Investors are witnessing the second leg of the bull market, and stocks likely have eight to 10 more years to grow, closely followed strategist Jeff Saut told CNBC on Tuesday.
"The second leg is usually the longest and the strongest. That's where earnings start to come on stronger and the economy improves. I think that's where we are now," said Saut, Raymond James' chief investment strategist.
"I think this market's got another seven, eight, nine, 10 years left in it," Saut told "Squawk Box."
The current bull market is 8 years old, the second longest advance in S&P 500 since World War II without at least a 20 percent drop.
Stock futures were mixed on Tuesday, one day after U.S. equities closed at record highs.

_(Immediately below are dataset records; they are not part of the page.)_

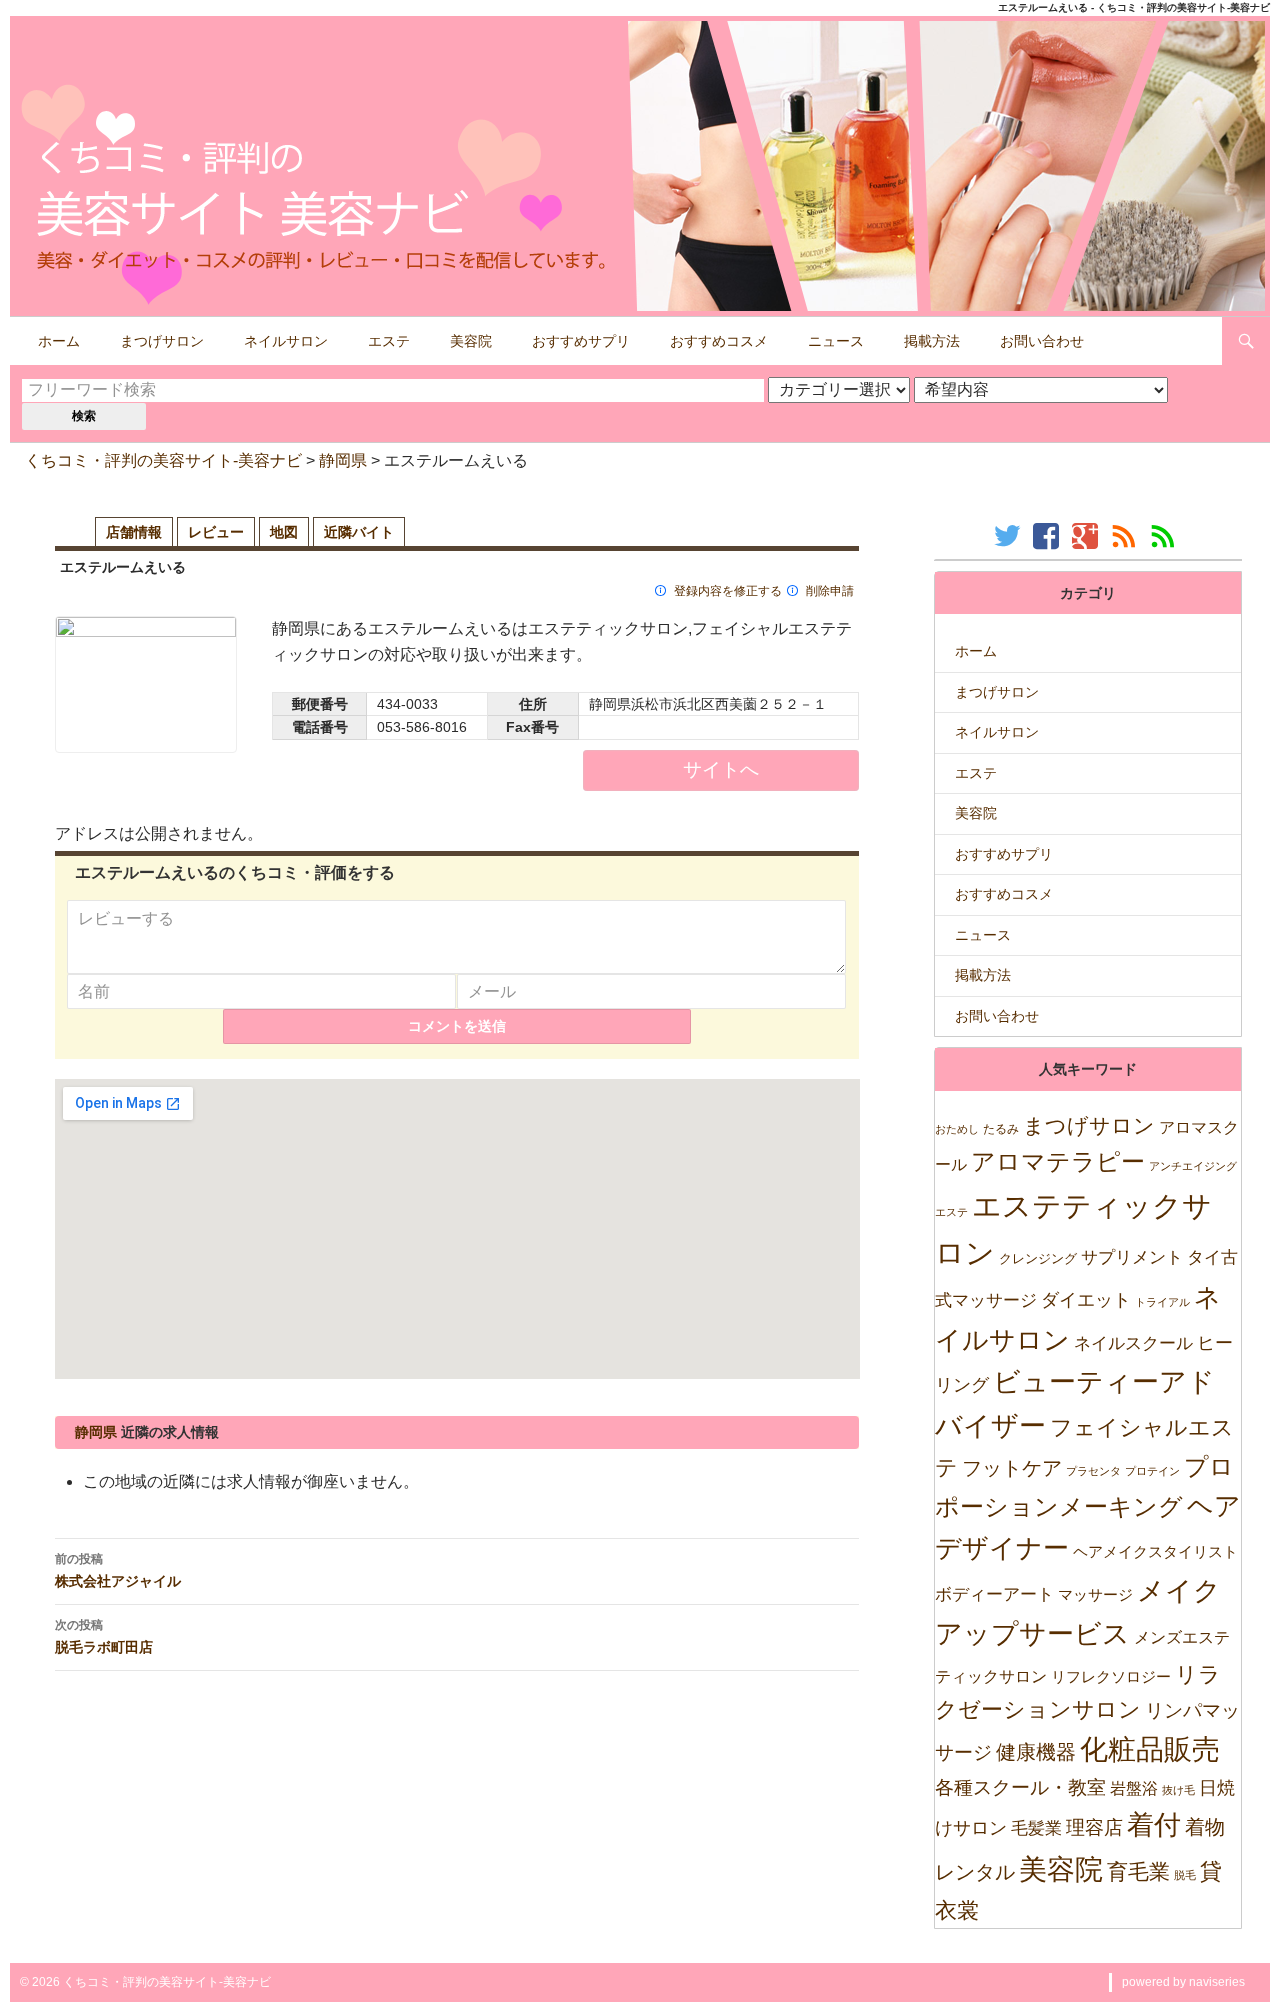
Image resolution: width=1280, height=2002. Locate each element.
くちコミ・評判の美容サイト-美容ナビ (163, 460)
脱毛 (1185, 1875)
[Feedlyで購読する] (1165, 535)
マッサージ (1095, 1594)
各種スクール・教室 (1020, 1787)
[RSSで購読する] (1126, 535)
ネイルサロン (286, 341)
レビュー (216, 532)
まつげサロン (162, 341)
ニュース (836, 341)
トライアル (1162, 1302)
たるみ (1001, 1129)
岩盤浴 (1134, 1788)
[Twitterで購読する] (1009, 535)
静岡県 (343, 460)
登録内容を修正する (728, 591)
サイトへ (721, 769)
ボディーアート (994, 1594)
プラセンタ (1093, 1471)
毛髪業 (1036, 1828)
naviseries (1217, 1982)
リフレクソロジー (1111, 1676)
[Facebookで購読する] (1048, 535)
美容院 (471, 341)
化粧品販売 (1150, 1749)
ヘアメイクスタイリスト (1155, 1551)
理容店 (1094, 1827)
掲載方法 (932, 341)
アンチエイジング (1193, 1166)
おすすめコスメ (719, 341)
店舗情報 (134, 532)
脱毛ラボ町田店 (104, 1636)
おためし (957, 1129)
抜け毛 (1178, 1790)
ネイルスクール (1133, 1343)
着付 (1154, 1824)
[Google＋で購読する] (1087, 535)
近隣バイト (359, 532)
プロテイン (1152, 1471)
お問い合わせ (1042, 341)
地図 (284, 532)
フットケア (1012, 1468)
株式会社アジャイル (118, 1570)
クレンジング (1038, 1258)
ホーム (59, 341)
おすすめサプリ (581, 341)
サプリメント (1132, 1257)
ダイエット (1086, 1300)
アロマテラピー (1058, 1161)
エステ (389, 341)
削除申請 (830, 591)
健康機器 (1036, 1752)
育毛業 (1138, 1871)
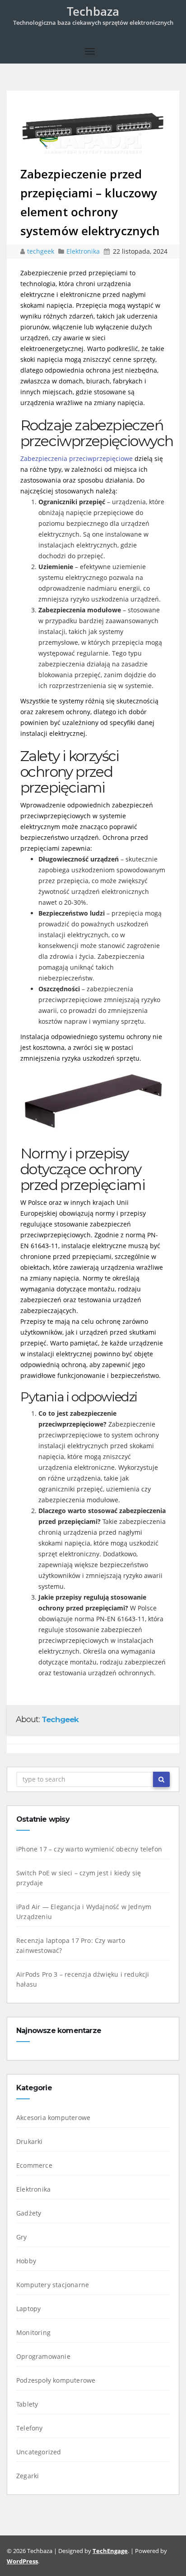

The Dow Jones industrial average has closed at a record high 57 times this year, while the S&P 500 has closed at a record high 52 times.
Saut said sentiment surrounding the market's run higher has been negative, but he added that usually by the third leg people "throw in the towel and get bullish."
He says risks to the market include geopolitical events or policy mistakes in D.C.
Glenmede strategist Jason Pride, however, told "Squawk Box" that the market is at a point where investors should begin to become "nervous."
"We do see valuations as a little bit stretched in the equity marketplace. But at the same time, we're at a point in the economic cycle where we're probably hitting that last stride that could actually last for quite a long period," said Pride, Glenmede's director of investment strategy.